» Exercise brief:
All entries shown below must be given again word for word.

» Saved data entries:
=-=-=-=-=

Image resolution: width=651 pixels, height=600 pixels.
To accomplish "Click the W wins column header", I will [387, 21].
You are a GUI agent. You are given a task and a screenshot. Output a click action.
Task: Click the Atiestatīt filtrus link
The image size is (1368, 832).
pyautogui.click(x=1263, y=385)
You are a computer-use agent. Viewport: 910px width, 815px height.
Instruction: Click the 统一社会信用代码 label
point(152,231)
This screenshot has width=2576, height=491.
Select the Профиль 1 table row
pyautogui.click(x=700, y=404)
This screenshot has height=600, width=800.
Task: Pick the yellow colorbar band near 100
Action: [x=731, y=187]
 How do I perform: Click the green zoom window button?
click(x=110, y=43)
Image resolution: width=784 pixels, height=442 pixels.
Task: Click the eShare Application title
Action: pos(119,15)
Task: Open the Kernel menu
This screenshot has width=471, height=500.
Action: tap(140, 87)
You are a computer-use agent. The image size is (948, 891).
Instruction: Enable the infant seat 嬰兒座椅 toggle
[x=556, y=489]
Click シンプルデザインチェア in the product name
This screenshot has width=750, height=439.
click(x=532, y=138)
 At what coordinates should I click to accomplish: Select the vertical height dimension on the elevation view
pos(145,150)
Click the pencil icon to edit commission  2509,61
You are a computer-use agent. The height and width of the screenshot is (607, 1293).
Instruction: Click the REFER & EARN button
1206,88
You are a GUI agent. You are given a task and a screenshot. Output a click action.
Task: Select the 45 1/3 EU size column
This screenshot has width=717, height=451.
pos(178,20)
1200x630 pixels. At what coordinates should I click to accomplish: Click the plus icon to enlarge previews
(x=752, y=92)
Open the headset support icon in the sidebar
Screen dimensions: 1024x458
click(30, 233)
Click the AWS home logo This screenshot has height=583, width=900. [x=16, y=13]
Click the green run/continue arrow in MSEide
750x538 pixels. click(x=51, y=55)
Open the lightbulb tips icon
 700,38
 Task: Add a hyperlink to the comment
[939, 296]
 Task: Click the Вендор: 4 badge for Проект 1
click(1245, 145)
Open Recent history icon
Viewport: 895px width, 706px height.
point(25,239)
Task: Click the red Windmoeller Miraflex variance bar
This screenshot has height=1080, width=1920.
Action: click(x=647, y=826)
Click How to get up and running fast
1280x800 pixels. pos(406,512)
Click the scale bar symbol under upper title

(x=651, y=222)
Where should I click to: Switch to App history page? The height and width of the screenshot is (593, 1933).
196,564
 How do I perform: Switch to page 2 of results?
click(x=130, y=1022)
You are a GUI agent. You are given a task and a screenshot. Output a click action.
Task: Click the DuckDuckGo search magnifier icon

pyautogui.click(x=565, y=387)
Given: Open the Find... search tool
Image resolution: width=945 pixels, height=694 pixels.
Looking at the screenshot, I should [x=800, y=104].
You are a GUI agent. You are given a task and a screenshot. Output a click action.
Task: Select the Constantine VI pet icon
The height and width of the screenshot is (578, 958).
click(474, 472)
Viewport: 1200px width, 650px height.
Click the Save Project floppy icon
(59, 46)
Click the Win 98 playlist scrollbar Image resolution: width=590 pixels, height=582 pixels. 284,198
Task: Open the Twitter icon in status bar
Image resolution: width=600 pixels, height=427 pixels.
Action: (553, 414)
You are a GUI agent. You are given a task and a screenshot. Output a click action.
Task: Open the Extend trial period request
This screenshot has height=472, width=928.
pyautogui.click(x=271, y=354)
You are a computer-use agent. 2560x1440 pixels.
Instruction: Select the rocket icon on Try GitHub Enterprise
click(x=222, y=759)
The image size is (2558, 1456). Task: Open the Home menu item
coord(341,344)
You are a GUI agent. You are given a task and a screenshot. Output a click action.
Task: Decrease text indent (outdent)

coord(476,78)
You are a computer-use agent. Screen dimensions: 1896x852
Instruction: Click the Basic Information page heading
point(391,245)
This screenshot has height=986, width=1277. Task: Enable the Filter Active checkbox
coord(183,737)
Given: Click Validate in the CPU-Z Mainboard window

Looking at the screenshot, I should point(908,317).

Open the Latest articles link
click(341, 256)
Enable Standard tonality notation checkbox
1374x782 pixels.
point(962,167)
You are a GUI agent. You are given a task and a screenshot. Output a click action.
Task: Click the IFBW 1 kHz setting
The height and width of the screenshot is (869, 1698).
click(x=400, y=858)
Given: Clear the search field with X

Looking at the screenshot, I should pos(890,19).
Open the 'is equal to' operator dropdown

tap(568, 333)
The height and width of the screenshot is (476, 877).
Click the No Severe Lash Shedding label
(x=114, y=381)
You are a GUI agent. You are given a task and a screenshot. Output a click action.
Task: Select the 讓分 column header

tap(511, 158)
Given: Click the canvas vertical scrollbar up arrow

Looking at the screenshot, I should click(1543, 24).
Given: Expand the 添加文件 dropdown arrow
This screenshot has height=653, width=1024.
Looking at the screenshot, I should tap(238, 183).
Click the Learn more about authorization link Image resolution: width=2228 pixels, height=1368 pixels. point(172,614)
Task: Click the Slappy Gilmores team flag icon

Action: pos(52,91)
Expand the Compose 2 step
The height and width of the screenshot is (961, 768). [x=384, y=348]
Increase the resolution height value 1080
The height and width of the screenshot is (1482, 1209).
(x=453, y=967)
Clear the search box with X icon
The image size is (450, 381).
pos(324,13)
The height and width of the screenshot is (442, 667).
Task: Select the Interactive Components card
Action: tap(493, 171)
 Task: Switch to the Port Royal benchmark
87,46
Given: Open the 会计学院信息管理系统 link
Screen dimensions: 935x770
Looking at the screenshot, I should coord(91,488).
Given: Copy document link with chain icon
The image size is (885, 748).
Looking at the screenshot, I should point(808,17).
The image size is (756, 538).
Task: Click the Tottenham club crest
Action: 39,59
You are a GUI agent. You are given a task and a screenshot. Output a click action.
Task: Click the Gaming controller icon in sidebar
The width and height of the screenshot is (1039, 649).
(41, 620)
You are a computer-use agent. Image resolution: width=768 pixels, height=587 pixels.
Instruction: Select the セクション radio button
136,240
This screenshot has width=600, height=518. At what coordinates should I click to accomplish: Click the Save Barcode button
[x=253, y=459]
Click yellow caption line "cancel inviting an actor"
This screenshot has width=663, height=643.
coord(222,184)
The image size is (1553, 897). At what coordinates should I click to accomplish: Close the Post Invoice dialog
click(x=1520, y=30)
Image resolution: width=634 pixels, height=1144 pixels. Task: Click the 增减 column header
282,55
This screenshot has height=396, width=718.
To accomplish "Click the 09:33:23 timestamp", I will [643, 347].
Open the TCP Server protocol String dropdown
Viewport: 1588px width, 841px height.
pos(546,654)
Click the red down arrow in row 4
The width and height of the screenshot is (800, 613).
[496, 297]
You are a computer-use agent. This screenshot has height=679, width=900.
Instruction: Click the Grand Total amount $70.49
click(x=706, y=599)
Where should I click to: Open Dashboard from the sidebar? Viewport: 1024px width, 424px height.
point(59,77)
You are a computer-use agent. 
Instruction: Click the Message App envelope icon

=-=-=-=-=

» Task solution:
Image resolution: width=651 pixels, height=600 pixels.
To accomplish "Click the W wins column header", I will [387, 21].
You are a GUI agent. You are given a task and a screenshot. Output a click action.
Task: Click the Atiestatīt filtrus link
The image size is (1368, 832).
pyautogui.click(x=1263, y=385)
You are a computer-use agent. Viewport: 910px width, 815px height.
Instruction: Click the 统一社会信用代码 label
point(152,231)
This screenshot has width=2576, height=491.
Select the Профиль 1 table row
pyautogui.click(x=700, y=404)
This screenshot has height=600, width=800.
Task: Pick the yellow colorbar band near 100
Action: [x=731, y=187]
 How do I perform: Click the green zoom window button?
click(x=110, y=43)
Image resolution: width=784 pixels, height=442 pixels.
Task: Click the eShare Application title
Action: pos(119,15)
Task: Open the Kernel menu
This screenshot has width=471, height=500.
Action: tap(140, 87)
You are a computer-use agent. The image size is (948, 891).
Instruction: Enable the infant seat 嬰兒座椅 toggle
[x=556, y=489]
Click シンプルデザインチェア in the product name
This screenshot has width=750, height=439.
click(x=532, y=138)
 At what coordinates should I click to accomplish: Select the vertical height dimension on the elevation view
pos(145,150)
Click the pencil icon to edit commission  2509,61
You are a computer-use agent. The height and width of the screenshot is (607, 1293).
Instruction: Click the REFER & EARN button
1206,88
You are a GUI agent. You are given a task and a screenshot. Output a click action.
Task: Select the 45 1/3 EU size column
This screenshot has width=717, height=451.
pos(178,20)
1200x630 pixels. At what coordinates should I click to accomplish: Click the plus icon to enlarge previews
(x=752, y=92)
Open the headset support icon in the sidebar
Screen dimensions: 1024x458
click(30, 233)
Click the AWS home logo This screenshot has height=583, width=900. [x=16, y=13]
Click the green run/continue arrow in MSEide
750x538 pixels. click(x=51, y=55)
Open the lightbulb tips icon
 700,38
 Task: Add a hyperlink to the comment
[939, 296]
 Task: Click the Вендор: 4 badge for Проект 1
click(1245, 145)
Open Recent history icon
Viewport: 895px width, 706px height.
point(25,239)
Task: Click the red Windmoeller Miraflex variance bar
This screenshot has height=1080, width=1920.
Action: click(x=647, y=826)
Click How to get up and running fast
1280x800 pixels. pos(406,512)
Click the scale bar symbol under upper title

(x=651, y=222)
Where should I click to: Switch to App history page? The height and width of the screenshot is (593, 1933).
196,564
 How do I perform: Switch to page 2 of results?
click(x=130, y=1022)
You are a GUI agent. You are given a task and a screenshot. Output a click action.
Task: Click the DuckDuckGo search magnifier icon

pyautogui.click(x=565, y=387)
Given: Open the Find... search tool
Image resolution: width=945 pixels, height=694 pixels.
Looking at the screenshot, I should [x=800, y=104].
You are a GUI agent. You are given a task and a screenshot. Output a click action.
Task: Select the Constantine VI pet icon
The height and width of the screenshot is (578, 958).
click(474, 472)
Viewport: 1200px width, 650px height.
Click the Save Project floppy icon
(59, 46)
Click the Win 98 playlist scrollbar Image resolution: width=590 pixels, height=582 pixels. 284,198
Task: Open the Twitter icon in status bar
Image resolution: width=600 pixels, height=427 pixels.
Action: (553, 414)
You are a GUI agent. You are given a task and a screenshot. Output a click action.
Task: Open the Extend trial period request
This screenshot has height=472, width=928.
pyautogui.click(x=271, y=354)
You are a computer-use agent. 2560x1440 pixels.
Instruction: Select the rocket icon on Try GitHub Enterprise
click(x=222, y=759)
The image size is (2558, 1456). Task: Open the Home menu item
coord(341,344)
You are a GUI agent. You are given a task and a screenshot. Output a click action.
Task: Decrease text indent (outdent)

coord(476,78)
You are a computer-use agent. Screen dimensions: 1896x852
Instruction: Click the Basic Information page heading
point(391,245)
This screenshot has height=986, width=1277. Task: Enable the Filter Active checkbox
coord(183,737)
Given: Click Validate in the CPU-Z Mainboard window

Looking at the screenshot, I should point(908,317).

Open the Latest articles link
click(341, 256)
Enable Standard tonality notation checkbox
1374x782 pixels.
point(962,167)
You are a GUI agent. You are given a task and a screenshot. Output a click action.
Task: Click the IFBW 1 kHz setting
The height and width of the screenshot is (869, 1698).
click(x=400, y=858)
Given: Clear the search field with X

Looking at the screenshot, I should pos(890,19).
Open the 'is equal to' operator dropdown

tap(568, 333)
The height and width of the screenshot is (476, 877).
Click the No Severe Lash Shedding label
(x=114, y=381)
You are a GUI agent. You are given a task and a screenshot. Output a click action.
Task: Select the 讓分 column header

tap(511, 158)
Given: Click the canvas vertical scrollbar up arrow

Looking at the screenshot, I should click(1543, 24).
Given: Expand the 添加文件 dropdown arrow
This screenshot has height=653, width=1024.
Looking at the screenshot, I should tap(238, 183).
Click the Learn more about authorization link Image resolution: width=2228 pixels, height=1368 pixels. point(172,614)
Task: Click the Slappy Gilmores team flag icon

Action: pos(52,91)
Expand the Compose 2 step
The height and width of the screenshot is (961, 768). [x=384, y=348]
Increase the resolution height value 1080
The height and width of the screenshot is (1482, 1209).
(x=453, y=967)
Clear the search box with X icon
The image size is (450, 381).
pos(324,13)
The height and width of the screenshot is (442, 667).
Task: Select the Interactive Components card
Action: tap(493, 171)
 Task: Switch to the Port Royal benchmark
87,46
Given: Open the 会计学院信息管理系统 link
Screen dimensions: 935x770
Looking at the screenshot, I should coord(91,488).
Given: Copy document link with chain icon
The image size is (885, 748).
Looking at the screenshot, I should point(808,17).
The image size is (756, 538).
Task: Click the Tottenham club crest
Action: 39,59
You are a GUI agent. You are given a task and a screenshot. Output a click action.
Task: Click the Gaming controller icon in sidebar
The width and height of the screenshot is (1039, 649).
(41, 620)
You are a computer-use agent. Image resolution: width=768 pixels, height=587 pixels.
Instruction: Select the セクション radio button
136,240
This screenshot has width=600, height=518. At what coordinates should I click to accomplish: Click the Save Barcode button
[x=253, y=459]
Click yellow caption line "cancel inviting an actor"
This screenshot has width=663, height=643.
coord(222,184)
The image size is (1553, 897). At what coordinates should I click to accomplish: Close the Post Invoice dialog
click(x=1520, y=30)
Image resolution: width=634 pixels, height=1144 pixels. Task: Click the 增减 column header
282,55
This screenshot has height=396, width=718.
To accomplish "Click the 09:33:23 timestamp", I will [643, 347].
Open the TCP Server protocol String dropdown
Viewport: 1588px width, 841px height.
pos(546,654)
Click the red down arrow in row 4
The width and height of the screenshot is (800, 613).
[496, 297]
You are a computer-use agent. This screenshot has height=679, width=900.
Instruction: Click the Grand Total amount $70.49
click(x=706, y=599)
Where should I click to: Open Dashboard from the sidebar? Viewport: 1024px width, 424px height.
point(59,77)
You are a computer-use agent. 
Instruction: Click the Message App envelope icon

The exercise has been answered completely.